• [Exercise details] Print, exactly and with no pictures, the line containing "Шарошка абразивная грибок" and each line after it to the end of the entries below.

═══

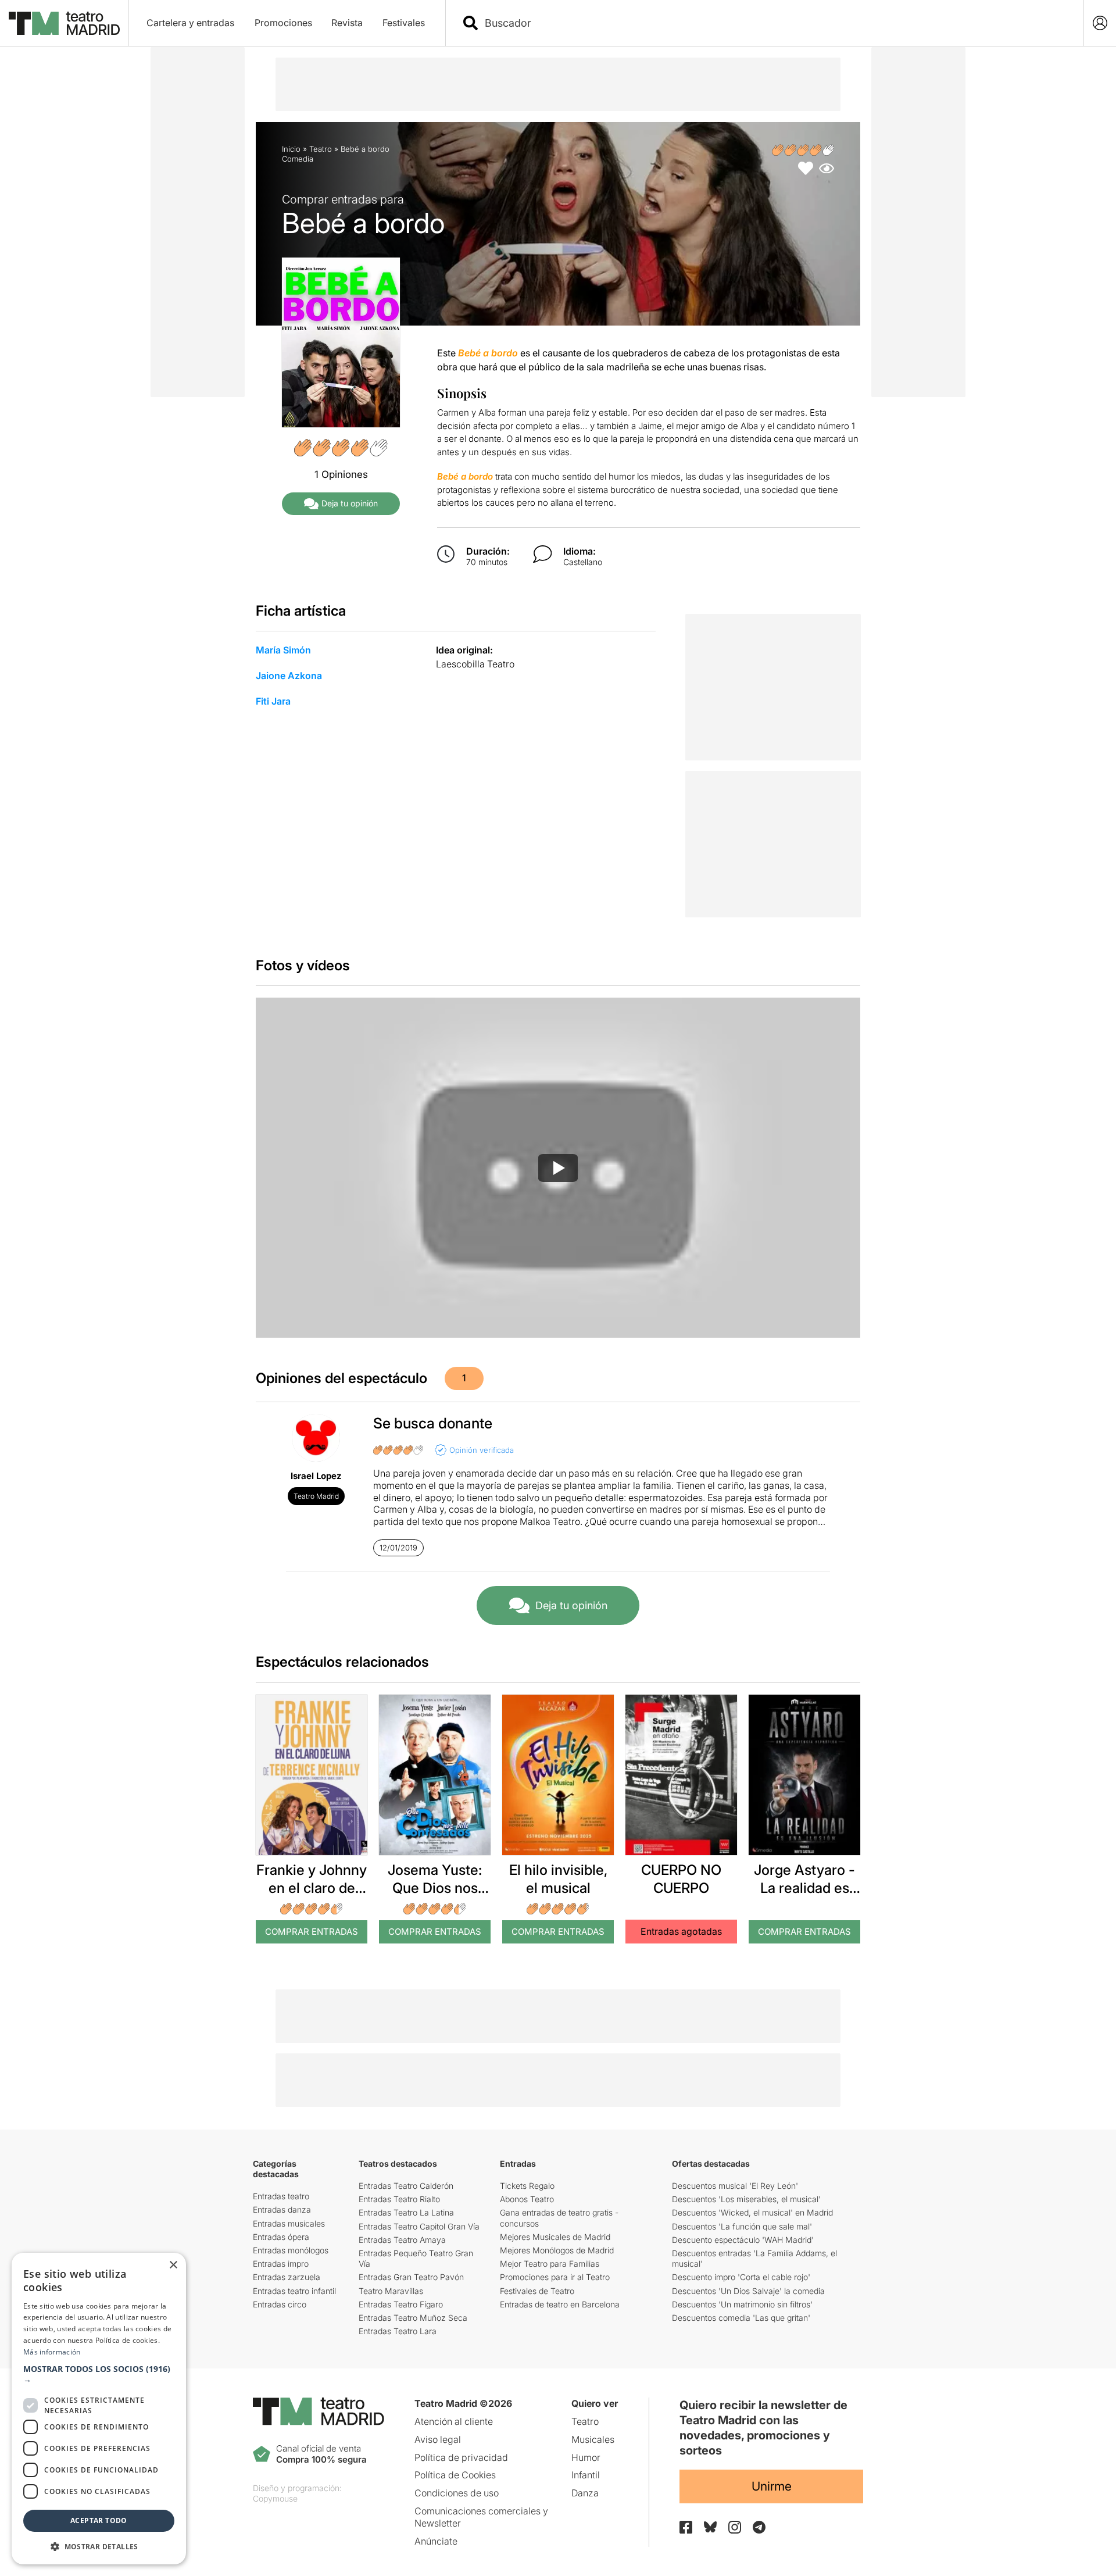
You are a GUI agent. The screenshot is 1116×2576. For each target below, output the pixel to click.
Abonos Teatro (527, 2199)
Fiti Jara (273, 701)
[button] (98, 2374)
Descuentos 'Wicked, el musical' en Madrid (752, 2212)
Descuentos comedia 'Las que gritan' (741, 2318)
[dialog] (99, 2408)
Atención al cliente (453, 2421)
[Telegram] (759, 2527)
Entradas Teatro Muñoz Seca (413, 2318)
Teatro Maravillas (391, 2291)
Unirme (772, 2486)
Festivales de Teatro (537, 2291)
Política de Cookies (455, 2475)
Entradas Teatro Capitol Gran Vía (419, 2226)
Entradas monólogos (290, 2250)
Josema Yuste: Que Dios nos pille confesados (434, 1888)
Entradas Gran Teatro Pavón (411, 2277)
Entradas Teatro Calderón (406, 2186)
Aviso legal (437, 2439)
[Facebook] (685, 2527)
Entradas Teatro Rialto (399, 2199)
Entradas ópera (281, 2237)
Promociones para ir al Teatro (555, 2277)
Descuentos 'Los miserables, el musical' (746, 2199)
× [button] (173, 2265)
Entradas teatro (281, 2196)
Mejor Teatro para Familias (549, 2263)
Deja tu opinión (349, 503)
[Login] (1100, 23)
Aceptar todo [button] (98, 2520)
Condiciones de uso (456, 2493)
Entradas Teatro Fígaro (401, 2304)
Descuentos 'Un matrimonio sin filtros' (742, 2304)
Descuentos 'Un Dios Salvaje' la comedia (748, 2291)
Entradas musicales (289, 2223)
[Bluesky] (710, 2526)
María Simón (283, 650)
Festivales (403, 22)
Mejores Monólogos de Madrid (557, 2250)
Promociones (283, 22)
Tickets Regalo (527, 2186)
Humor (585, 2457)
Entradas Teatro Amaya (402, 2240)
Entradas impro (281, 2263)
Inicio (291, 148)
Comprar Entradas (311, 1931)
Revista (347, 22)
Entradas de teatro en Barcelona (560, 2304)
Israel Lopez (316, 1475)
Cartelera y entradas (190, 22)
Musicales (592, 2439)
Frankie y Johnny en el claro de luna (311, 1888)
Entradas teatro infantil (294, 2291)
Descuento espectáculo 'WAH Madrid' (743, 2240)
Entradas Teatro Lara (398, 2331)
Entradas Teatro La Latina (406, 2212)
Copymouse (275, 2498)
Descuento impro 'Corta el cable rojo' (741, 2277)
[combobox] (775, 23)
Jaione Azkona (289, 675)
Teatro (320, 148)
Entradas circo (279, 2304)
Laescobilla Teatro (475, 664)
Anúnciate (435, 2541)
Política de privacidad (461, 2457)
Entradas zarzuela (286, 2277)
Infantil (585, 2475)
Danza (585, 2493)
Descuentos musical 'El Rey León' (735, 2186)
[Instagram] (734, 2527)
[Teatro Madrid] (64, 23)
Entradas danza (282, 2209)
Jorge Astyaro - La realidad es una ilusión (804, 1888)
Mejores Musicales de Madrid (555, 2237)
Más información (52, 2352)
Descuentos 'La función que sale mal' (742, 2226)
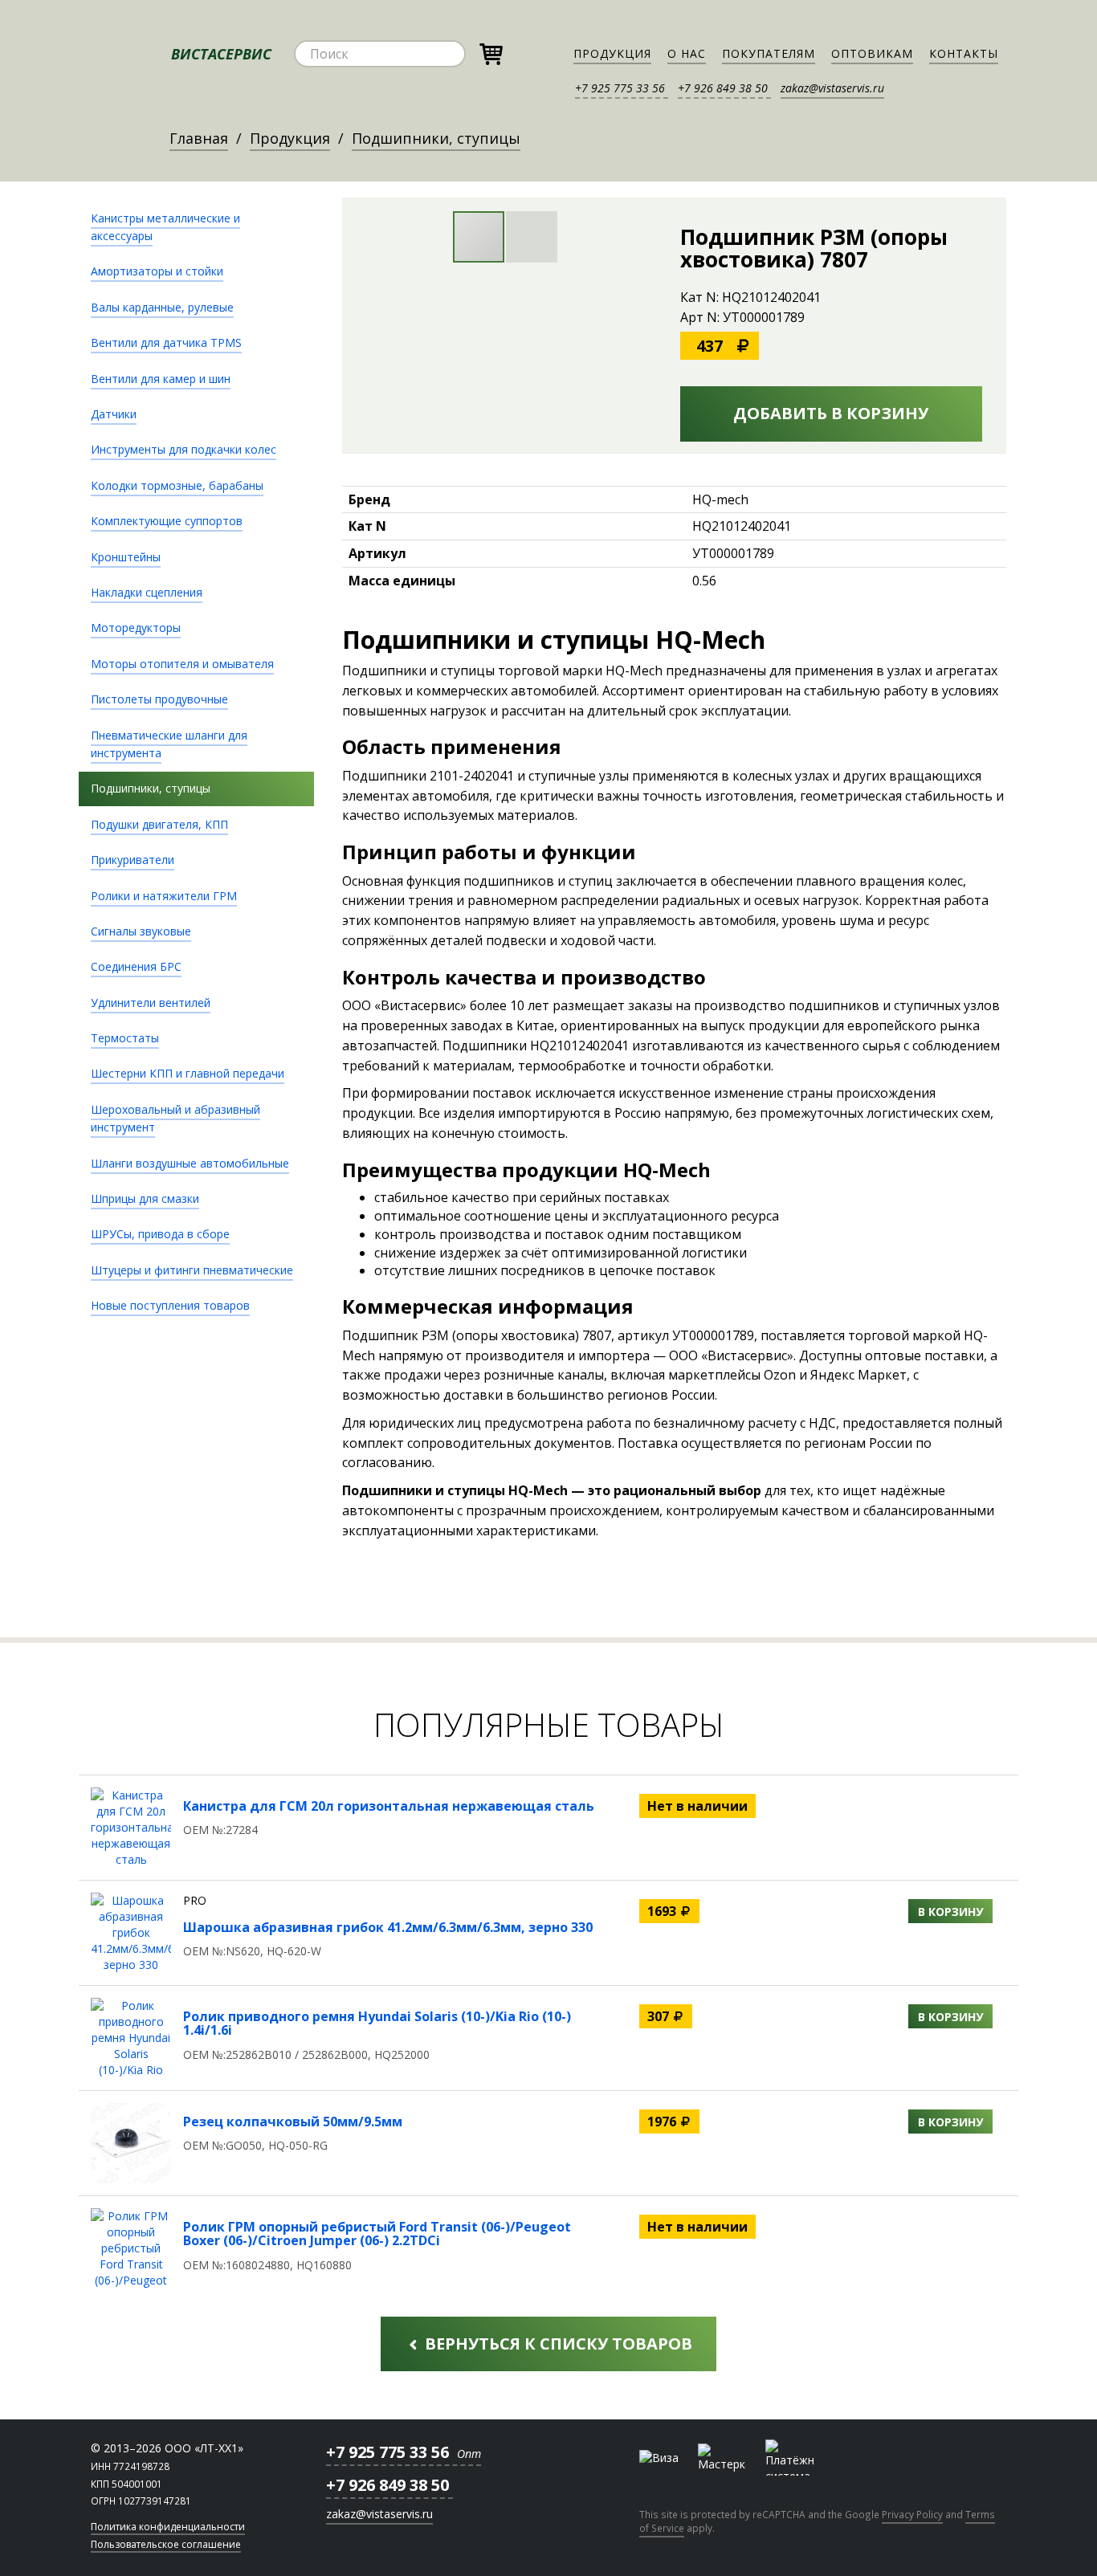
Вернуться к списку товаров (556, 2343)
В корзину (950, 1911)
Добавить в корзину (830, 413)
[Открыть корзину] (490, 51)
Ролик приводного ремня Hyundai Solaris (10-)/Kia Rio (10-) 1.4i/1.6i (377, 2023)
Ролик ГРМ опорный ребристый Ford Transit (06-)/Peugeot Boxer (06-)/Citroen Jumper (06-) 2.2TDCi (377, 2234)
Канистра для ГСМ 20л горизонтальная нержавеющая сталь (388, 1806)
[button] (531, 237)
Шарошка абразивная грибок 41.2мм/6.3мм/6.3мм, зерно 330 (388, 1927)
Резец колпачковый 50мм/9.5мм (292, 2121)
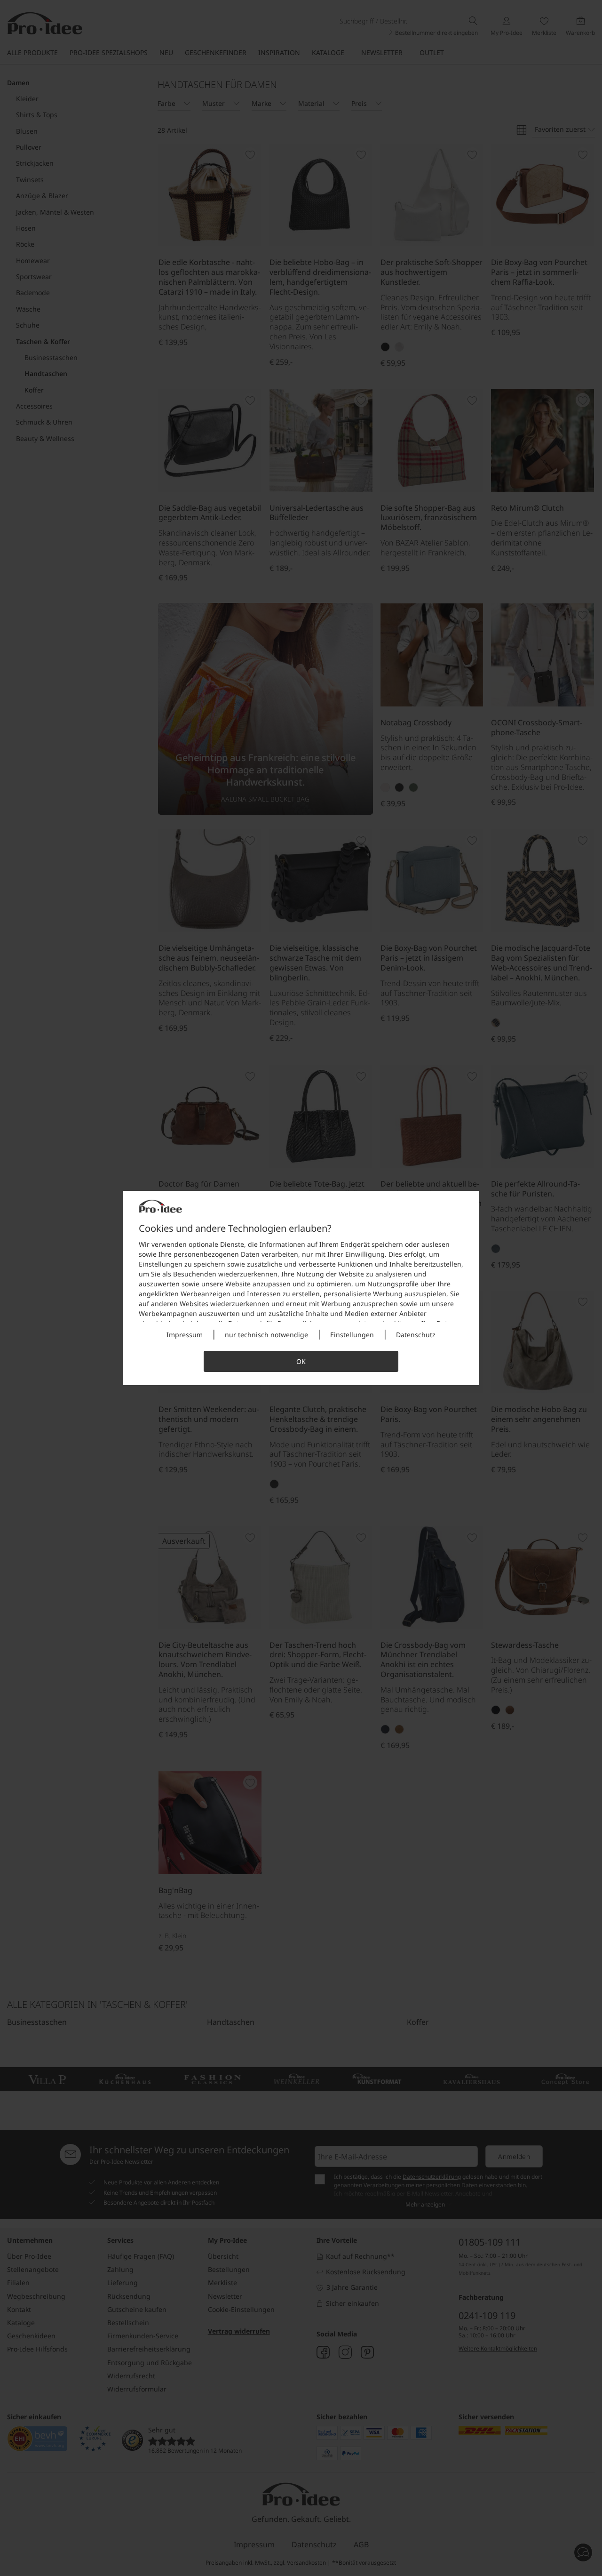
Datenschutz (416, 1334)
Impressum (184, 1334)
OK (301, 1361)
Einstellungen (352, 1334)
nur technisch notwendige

═══

• [Solution to the exercise]
Шарошка абразивная грибок 41.2мм/6.3мм/6.3мм, зерно 330 (388, 1927)
Резец колпачковый 50мм/9.5мм (292, 2121)
Datenschutz (416, 1334)
Impressum (184, 1334)
OK (301, 1361)
Einstellungen (352, 1334)
nur technisch notwendige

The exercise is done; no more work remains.